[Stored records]
· · · ·

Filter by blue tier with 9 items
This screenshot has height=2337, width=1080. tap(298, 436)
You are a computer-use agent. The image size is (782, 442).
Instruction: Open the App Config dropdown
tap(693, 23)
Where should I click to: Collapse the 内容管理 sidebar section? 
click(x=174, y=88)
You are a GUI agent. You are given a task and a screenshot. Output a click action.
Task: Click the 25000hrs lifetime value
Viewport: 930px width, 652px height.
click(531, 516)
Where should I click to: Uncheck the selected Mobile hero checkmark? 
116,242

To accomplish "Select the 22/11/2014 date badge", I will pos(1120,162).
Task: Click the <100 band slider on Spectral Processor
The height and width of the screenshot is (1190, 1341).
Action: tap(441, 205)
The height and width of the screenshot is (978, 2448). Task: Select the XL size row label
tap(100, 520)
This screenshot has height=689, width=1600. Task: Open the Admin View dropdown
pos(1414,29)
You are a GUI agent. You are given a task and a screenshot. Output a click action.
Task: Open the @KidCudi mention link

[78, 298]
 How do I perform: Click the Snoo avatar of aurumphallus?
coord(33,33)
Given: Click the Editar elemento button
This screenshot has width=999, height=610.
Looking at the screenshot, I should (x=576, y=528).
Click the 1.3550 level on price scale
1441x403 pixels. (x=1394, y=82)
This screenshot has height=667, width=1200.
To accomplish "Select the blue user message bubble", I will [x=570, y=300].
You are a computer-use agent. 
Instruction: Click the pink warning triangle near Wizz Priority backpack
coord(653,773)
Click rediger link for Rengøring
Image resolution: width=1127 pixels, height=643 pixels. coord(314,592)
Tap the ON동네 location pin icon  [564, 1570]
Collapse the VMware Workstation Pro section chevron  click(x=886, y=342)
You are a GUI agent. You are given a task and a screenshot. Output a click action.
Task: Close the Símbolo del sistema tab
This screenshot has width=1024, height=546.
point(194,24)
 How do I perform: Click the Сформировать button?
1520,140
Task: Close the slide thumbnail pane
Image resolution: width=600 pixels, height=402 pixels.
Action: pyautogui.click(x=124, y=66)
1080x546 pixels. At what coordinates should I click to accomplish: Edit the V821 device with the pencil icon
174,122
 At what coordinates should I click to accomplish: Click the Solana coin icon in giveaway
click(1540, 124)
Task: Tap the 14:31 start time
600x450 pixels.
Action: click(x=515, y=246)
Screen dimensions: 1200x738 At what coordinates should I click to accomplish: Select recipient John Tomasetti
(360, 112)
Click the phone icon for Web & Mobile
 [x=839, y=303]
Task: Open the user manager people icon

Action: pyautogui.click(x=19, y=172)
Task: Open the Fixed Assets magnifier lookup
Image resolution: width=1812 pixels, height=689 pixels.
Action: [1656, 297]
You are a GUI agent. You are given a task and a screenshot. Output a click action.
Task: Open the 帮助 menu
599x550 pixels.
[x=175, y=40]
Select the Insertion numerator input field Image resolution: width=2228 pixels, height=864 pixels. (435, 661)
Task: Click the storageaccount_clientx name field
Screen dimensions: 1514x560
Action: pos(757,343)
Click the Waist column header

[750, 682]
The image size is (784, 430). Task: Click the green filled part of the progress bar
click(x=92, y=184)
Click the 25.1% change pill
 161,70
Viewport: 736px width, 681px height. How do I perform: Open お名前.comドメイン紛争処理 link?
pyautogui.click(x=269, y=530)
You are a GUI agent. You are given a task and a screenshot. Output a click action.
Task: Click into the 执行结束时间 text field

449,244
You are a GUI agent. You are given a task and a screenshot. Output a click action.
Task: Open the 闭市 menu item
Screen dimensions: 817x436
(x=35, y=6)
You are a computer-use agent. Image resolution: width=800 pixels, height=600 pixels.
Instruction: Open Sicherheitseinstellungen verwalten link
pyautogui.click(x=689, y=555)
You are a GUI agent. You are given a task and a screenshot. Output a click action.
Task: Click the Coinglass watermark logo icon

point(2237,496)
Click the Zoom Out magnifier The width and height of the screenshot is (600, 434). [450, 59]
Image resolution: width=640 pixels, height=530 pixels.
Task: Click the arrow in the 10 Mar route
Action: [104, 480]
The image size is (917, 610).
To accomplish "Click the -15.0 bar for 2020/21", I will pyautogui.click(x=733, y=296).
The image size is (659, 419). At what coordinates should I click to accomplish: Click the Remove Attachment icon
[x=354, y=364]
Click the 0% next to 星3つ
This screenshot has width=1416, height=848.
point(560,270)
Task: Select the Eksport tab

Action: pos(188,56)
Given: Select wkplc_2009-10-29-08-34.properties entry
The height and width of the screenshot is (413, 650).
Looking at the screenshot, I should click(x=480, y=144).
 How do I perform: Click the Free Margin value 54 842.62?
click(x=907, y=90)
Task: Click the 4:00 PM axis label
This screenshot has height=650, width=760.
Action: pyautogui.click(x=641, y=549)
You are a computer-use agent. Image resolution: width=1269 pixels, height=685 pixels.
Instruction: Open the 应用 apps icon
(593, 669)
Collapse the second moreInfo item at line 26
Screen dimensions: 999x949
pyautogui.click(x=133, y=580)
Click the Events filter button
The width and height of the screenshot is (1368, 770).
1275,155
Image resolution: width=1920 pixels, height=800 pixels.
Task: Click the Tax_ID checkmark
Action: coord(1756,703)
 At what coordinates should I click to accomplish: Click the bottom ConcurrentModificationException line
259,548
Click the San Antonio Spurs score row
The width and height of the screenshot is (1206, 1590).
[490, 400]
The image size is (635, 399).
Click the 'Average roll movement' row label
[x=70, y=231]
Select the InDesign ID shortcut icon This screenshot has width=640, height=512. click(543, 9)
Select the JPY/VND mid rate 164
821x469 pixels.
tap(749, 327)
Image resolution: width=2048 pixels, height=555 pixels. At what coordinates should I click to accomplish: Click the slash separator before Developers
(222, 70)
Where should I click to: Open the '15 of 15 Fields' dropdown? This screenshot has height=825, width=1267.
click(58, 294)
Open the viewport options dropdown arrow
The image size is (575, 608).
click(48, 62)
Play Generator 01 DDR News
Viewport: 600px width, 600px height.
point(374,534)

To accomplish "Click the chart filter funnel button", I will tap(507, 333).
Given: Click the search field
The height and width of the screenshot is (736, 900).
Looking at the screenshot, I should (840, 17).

· · · ·

■ Task item
Starting with the line with "Viewport: 736px width, 681px" above and going on through the line with "Task: Click the 4:00 PM axis label", transcribe every line exactly, both ends included, and add nothing.

■ Task result
Viewport: 736px width, 681px height. How do I perform: Open お名前.comドメイン紛争処理 link?
pyautogui.click(x=269, y=530)
You are a GUI agent. You are given a task and a screenshot. Output a click action.
Task: Click into the 执行结束时间 text field

449,244
You are a GUI agent. You are given a task and a screenshot. Output a click action.
Task: Open the 闭市 menu item
Screen dimensions: 817x436
(x=35, y=6)
You are a computer-use agent. Image resolution: width=800 pixels, height=600 pixels.
Instruction: Open Sicherheitseinstellungen verwalten link
pyautogui.click(x=689, y=555)
You are a GUI agent. You are given a task and a screenshot. Output a click action.
Task: Click the Coinglass watermark logo icon

point(2237,496)
Click the Zoom Out magnifier The width and height of the screenshot is (600, 434). [450, 59]
Image resolution: width=640 pixels, height=530 pixels.
Task: Click the arrow in the 10 Mar route
Action: [104, 480]
The image size is (917, 610).
To accomplish "Click the -15.0 bar for 2020/21", I will pyautogui.click(x=733, y=296).
The image size is (659, 419). At what coordinates should I click to accomplish: Click the Remove Attachment icon
[x=354, y=364]
Click the 0% next to 星3つ
This screenshot has width=1416, height=848.
point(560,270)
Task: Select the Eksport tab

Action: pos(188,56)
Given: Select wkplc_2009-10-29-08-34.properties entry
The height and width of the screenshot is (413, 650).
Looking at the screenshot, I should click(x=480, y=144).
 How do I perform: Click the Free Margin value 54 842.62?
click(x=907, y=90)
Task: Click the 4:00 PM axis label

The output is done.